Given instruction 1: Name every real person mentioned in the article about the original "Star Trek."
Given instruction 2: Copy the stretch of the "Star Trek" article from "The cast had" through "game of fizzbin.", swapping "memoirs" for "autobiographies".

Selected text:
● ● ●

(CNN) -- Sometimes you can become a phenomenon without being a success. Other times you can be a success and never make a significant dent in the public consciousness.
The original "Star Trek" was a ratings failure, canceled after three seasons. (NBC originally canceled it after two, but a concerted letter-writing campaign -- and the network's inability to come up with a reasonable replacement to go after "Trek's" sought-after youth demographics -- earned it a third.)
The cast had no idea what was to come. William Shatner ended up in TV movies such as "Horror at 37,000 Feet" and the immortal "Pray for the Wildcats," while Leonard Nimoy took a job with "Mission: Impossible."
If somebody had told them then that Nimoy would go on to write two memoirs, "I Am Not Spock" and "I Am Spock"; that "Trek" would produce 10 feature films, four more series (five if you count the animated mid-'70s "Star Trek") and a popular series of paperbacks written by James Blish; that there would be a Las Vegas "Star Trek: The Experience" and countless catchphrases ... well, they probably would have assumed that person had inhaled a few too many blue drinks -- and been an easy mark in a game of fizzbin.

● ● ●

Provided material:
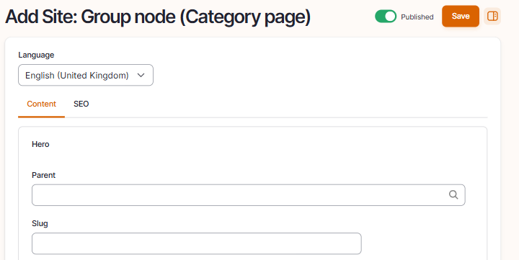
Task: Click the orange Save button
Action: [x=461, y=17]
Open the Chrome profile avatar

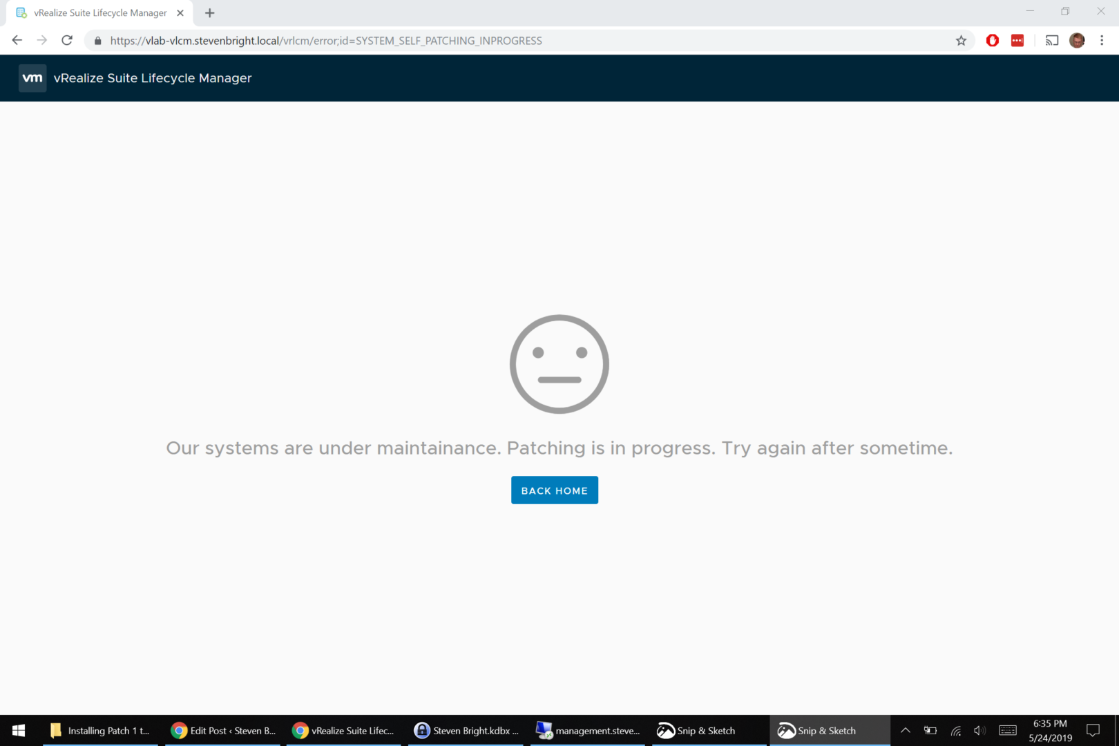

● ● ●

Problem solution 1: William Shatner, Leonard Nimoy, James Blish

Problem solution 2:
The cast had no idea what was to come. William Shatner ended up in TV movies such as "Horror at 37,000 Feet" and the immortal "Pray for the Wildcats," while Leonard Nimoy took a job with "Mission: Impossible."
If somebody had told them then that Nimoy would go on to write two autobiographies, "I Am Not Spock" and "I Am Spock"; that "Trek" would produce 10 feature films, four more series (five if you count the animated mid-'70s "Star Trek") and a popular series of paperbacks written by James Blish; that there would be a Las Vegas "Star Trek: The Experience" and countless catchphrases ... well, they probably would have assumed that person had inhaled a few too many blue drinks -- and been an easy mark in a game of fizzbin.